* **What the task asks**
Scan the records below for the line with "Image resolution: width=610" and the line with "You are a computer-use agent.". Repeat those two lines and every line between them exactly, and nothing else.

(Beginning of Information provided)

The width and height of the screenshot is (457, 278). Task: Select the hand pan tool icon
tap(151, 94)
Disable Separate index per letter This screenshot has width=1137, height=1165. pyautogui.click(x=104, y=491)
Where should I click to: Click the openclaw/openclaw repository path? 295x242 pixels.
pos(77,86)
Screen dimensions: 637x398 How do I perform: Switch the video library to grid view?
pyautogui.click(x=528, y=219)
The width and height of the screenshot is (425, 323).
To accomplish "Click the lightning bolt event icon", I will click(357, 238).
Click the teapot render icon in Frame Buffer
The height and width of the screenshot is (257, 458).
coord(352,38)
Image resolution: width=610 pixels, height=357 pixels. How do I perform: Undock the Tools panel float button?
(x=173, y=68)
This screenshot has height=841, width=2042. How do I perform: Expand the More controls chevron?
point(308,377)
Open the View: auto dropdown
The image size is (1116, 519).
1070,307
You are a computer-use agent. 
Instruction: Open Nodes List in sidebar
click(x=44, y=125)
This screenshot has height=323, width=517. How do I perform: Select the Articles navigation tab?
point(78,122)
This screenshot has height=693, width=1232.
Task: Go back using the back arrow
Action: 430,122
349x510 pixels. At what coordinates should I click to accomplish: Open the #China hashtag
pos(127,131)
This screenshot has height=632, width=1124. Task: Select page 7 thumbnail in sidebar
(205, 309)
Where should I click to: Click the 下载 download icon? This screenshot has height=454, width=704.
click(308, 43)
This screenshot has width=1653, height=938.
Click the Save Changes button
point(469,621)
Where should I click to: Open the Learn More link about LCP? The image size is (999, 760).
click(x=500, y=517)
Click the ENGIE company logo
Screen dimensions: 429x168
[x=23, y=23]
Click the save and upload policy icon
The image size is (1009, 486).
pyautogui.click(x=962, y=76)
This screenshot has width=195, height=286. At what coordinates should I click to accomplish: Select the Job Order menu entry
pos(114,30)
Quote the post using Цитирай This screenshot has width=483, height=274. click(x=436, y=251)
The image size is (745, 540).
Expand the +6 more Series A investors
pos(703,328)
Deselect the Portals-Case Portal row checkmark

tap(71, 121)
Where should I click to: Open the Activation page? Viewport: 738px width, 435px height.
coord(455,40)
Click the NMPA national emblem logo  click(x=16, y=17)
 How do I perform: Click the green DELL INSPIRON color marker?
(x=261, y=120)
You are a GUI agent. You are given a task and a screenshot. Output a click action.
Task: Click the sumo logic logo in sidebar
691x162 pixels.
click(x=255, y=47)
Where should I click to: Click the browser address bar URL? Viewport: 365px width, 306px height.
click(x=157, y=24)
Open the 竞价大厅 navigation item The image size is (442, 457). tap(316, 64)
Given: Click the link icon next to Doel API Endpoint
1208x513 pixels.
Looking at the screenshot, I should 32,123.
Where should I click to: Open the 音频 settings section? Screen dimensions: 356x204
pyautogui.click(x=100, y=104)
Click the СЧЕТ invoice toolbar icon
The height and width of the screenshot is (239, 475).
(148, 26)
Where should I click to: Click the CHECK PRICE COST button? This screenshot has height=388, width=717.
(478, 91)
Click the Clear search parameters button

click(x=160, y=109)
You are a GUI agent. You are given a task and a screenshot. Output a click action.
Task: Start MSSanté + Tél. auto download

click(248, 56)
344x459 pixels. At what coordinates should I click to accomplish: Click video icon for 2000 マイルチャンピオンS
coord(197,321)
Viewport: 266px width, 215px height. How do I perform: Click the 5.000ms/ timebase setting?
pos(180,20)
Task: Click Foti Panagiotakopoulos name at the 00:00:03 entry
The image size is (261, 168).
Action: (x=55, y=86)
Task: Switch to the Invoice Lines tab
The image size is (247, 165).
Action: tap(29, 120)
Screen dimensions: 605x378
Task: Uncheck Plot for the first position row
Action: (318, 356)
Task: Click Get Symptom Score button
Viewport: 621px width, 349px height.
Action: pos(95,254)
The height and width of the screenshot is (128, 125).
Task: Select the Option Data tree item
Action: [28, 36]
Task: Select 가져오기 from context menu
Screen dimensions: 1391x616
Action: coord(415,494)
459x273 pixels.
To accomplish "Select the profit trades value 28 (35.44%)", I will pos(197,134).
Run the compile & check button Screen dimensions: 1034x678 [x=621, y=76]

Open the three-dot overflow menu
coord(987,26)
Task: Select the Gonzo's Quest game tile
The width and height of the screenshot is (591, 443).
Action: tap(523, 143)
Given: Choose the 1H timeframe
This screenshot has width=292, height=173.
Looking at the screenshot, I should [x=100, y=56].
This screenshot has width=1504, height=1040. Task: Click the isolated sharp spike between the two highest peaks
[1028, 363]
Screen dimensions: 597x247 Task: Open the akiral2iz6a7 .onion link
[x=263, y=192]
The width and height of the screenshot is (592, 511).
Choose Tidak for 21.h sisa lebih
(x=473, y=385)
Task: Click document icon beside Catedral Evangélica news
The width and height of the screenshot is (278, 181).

(End of Information provided)

* **Finished exercise**
Image resolution: width=610 pixels, height=357 pixels. How do I perform: Undock the Tools panel float button?
(x=173, y=68)
This screenshot has height=841, width=2042. How do I perform: Expand the More controls chevron?
point(308,377)
Open the View: auto dropdown
The image size is (1116, 519).
1070,307
You are a computer-use agent. 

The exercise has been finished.